**Do this**
Starting at the beginning of the records and ending at the line containing "pos(258,124)", with that line included, format only those lines as a Markdown table with the columns Row and Content. Number the rows and leave out any blank lines.

:: Recorded data

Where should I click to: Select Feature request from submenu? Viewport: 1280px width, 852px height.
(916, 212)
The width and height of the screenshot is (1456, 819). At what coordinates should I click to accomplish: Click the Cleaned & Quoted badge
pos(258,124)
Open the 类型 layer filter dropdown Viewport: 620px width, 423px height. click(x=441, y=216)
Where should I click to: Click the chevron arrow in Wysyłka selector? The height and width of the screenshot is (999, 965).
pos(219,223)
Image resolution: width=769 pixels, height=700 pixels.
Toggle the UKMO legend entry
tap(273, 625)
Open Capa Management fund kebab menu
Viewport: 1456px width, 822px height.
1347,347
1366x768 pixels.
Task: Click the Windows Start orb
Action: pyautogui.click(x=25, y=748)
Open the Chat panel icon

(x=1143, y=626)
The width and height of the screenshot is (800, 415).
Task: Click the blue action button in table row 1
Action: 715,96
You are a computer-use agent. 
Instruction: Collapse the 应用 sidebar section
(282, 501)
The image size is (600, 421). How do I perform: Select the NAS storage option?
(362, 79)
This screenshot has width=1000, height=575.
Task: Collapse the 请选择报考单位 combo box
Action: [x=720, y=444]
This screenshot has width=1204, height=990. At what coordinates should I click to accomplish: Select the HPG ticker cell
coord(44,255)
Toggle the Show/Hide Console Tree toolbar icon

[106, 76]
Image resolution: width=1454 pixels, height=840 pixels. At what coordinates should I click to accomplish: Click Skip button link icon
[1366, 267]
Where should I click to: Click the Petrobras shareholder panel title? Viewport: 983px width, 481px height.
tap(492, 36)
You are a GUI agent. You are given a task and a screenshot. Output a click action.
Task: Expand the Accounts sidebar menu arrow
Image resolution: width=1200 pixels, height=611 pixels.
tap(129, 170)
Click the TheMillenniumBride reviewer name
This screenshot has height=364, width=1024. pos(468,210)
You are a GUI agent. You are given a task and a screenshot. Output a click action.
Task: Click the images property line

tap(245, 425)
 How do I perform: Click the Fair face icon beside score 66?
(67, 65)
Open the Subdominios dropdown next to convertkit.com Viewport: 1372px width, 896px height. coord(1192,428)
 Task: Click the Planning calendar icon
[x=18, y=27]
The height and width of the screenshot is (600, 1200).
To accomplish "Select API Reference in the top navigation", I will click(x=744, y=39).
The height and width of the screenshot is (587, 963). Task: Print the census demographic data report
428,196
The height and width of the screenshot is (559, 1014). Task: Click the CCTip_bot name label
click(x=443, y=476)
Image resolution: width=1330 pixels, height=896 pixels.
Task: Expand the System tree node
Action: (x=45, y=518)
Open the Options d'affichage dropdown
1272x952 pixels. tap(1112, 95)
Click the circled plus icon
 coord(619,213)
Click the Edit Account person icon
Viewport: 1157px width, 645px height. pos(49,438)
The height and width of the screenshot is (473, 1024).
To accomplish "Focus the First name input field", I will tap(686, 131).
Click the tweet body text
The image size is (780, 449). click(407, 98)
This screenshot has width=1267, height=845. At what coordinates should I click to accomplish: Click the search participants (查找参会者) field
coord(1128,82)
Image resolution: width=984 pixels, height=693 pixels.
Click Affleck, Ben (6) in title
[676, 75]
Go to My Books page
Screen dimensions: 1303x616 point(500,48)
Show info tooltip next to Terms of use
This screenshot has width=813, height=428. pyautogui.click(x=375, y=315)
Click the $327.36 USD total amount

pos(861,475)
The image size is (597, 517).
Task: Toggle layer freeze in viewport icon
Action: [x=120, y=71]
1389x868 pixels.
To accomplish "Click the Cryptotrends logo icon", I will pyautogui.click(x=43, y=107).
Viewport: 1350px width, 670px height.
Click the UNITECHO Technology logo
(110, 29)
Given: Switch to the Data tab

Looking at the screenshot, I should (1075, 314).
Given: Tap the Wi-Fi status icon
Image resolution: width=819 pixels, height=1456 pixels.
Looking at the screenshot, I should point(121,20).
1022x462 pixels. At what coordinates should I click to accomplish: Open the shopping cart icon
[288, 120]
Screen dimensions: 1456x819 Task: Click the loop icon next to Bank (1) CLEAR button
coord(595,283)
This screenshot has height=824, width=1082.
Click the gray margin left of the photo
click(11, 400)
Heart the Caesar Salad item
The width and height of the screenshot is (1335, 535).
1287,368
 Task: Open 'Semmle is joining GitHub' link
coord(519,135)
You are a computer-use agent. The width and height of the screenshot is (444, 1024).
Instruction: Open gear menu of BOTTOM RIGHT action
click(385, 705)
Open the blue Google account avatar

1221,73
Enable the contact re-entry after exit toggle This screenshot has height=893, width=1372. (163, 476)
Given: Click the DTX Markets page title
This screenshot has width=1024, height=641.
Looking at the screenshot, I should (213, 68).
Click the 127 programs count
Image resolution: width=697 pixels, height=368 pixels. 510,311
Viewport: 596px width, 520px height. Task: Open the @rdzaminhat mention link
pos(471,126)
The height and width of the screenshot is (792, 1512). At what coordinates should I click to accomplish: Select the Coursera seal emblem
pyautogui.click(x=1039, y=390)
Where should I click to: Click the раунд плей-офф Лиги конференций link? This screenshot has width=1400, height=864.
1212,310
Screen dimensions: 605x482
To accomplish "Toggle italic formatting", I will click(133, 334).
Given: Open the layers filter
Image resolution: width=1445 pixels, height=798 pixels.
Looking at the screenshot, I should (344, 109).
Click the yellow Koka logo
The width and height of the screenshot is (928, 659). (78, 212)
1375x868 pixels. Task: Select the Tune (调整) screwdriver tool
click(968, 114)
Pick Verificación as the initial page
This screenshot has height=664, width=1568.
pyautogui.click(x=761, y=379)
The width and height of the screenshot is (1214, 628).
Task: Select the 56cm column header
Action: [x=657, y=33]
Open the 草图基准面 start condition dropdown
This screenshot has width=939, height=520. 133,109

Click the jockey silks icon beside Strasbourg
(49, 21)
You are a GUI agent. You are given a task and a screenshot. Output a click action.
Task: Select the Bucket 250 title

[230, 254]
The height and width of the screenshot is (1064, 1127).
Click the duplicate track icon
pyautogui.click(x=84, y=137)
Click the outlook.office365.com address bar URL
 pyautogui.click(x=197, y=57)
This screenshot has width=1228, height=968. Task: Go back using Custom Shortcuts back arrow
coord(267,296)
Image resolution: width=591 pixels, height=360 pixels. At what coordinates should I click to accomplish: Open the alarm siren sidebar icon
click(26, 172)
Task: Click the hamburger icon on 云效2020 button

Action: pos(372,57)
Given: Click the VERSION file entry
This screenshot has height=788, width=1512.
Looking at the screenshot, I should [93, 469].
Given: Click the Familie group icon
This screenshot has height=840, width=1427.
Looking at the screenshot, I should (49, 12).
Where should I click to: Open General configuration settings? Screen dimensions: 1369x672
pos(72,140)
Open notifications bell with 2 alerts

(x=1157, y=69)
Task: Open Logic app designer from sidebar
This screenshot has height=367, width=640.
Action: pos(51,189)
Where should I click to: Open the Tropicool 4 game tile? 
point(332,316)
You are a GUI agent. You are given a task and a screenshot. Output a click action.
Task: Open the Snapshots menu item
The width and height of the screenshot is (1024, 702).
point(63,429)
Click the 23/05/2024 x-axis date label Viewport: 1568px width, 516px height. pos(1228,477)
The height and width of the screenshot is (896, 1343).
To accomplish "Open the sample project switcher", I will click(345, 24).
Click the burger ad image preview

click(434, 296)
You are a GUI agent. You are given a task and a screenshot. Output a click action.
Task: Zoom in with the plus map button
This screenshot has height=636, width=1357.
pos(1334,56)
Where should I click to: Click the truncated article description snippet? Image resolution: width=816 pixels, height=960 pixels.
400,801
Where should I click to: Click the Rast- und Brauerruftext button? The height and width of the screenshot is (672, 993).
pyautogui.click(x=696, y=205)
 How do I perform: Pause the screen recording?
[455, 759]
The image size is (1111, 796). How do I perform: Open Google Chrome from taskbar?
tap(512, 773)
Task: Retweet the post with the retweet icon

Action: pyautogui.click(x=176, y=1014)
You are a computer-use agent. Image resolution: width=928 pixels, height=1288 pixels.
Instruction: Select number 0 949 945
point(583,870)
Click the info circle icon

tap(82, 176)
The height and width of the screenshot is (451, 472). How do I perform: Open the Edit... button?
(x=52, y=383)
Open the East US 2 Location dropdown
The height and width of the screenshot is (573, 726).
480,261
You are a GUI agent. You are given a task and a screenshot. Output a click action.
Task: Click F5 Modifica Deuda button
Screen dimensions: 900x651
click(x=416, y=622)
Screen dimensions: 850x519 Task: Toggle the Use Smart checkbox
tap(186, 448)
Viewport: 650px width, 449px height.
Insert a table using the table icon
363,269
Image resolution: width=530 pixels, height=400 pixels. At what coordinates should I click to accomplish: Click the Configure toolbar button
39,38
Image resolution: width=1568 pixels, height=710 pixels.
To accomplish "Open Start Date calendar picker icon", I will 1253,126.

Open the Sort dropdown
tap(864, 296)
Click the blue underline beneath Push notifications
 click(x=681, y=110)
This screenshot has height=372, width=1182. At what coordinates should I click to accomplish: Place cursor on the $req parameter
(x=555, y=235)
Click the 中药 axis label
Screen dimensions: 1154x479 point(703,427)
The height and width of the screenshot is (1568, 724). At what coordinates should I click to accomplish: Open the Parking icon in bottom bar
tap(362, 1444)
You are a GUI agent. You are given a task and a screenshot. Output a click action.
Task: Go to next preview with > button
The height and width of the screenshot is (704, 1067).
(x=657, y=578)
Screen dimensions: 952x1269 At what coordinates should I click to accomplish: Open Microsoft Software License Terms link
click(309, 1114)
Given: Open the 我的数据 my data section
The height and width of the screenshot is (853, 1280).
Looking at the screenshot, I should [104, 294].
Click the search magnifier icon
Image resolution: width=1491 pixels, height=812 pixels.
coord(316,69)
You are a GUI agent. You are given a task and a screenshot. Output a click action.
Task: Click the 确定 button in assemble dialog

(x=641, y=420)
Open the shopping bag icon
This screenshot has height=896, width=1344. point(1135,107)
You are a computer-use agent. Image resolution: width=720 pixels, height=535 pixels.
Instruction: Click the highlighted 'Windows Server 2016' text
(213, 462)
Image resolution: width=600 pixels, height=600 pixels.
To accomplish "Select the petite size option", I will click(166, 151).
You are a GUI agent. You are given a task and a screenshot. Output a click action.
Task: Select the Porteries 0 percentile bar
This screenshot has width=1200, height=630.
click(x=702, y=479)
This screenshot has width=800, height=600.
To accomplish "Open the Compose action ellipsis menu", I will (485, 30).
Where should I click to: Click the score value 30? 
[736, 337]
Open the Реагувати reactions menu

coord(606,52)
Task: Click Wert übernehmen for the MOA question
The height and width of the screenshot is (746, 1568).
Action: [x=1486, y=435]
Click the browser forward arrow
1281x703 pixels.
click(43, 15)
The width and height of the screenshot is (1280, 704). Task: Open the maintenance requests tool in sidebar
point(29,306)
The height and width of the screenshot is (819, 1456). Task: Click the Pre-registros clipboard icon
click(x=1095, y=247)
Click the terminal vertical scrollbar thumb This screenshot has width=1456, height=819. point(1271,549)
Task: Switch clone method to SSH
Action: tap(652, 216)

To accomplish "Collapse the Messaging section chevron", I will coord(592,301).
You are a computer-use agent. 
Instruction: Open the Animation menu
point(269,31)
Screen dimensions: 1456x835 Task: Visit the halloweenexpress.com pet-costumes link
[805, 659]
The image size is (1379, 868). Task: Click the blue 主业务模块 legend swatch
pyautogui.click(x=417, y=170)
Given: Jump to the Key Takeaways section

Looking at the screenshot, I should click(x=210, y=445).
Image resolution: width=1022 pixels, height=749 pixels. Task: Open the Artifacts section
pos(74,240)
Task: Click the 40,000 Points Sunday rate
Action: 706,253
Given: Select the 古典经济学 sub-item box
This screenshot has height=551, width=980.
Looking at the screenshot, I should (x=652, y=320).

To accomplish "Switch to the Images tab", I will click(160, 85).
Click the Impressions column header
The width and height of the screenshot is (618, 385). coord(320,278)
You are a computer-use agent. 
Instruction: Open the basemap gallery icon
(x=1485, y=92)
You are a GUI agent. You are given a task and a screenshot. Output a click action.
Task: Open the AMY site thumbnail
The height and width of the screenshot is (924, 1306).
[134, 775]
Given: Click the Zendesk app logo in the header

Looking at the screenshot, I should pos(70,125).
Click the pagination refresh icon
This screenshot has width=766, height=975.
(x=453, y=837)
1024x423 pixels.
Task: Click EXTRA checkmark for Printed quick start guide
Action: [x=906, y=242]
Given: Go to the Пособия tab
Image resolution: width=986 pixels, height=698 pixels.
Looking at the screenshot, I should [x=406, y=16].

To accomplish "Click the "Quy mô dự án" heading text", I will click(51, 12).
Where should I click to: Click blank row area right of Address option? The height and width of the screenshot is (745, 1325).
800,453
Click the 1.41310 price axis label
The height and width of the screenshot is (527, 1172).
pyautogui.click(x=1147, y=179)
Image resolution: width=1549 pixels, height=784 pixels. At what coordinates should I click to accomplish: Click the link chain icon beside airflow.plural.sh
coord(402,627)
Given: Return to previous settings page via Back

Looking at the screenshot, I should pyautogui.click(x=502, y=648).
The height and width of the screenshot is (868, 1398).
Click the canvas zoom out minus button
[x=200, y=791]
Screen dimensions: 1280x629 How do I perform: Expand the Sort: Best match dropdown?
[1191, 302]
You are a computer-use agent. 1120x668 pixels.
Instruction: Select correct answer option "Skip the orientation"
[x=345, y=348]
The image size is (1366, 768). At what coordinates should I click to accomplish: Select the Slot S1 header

::::

**Solution to this exercise**
| Row | Content |
|---|---|
| 1 | Where should I click to: Select Feature request from submenu? Viewport: 1280px width, 852px height. |
| 2 | (916, 212) |
| 3 | The width and height of the screenshot is (1456, 819). At what coordinates should I click to accomplish: Click the Cleaned & Quoted badge |
| 4 | pos(258,124) |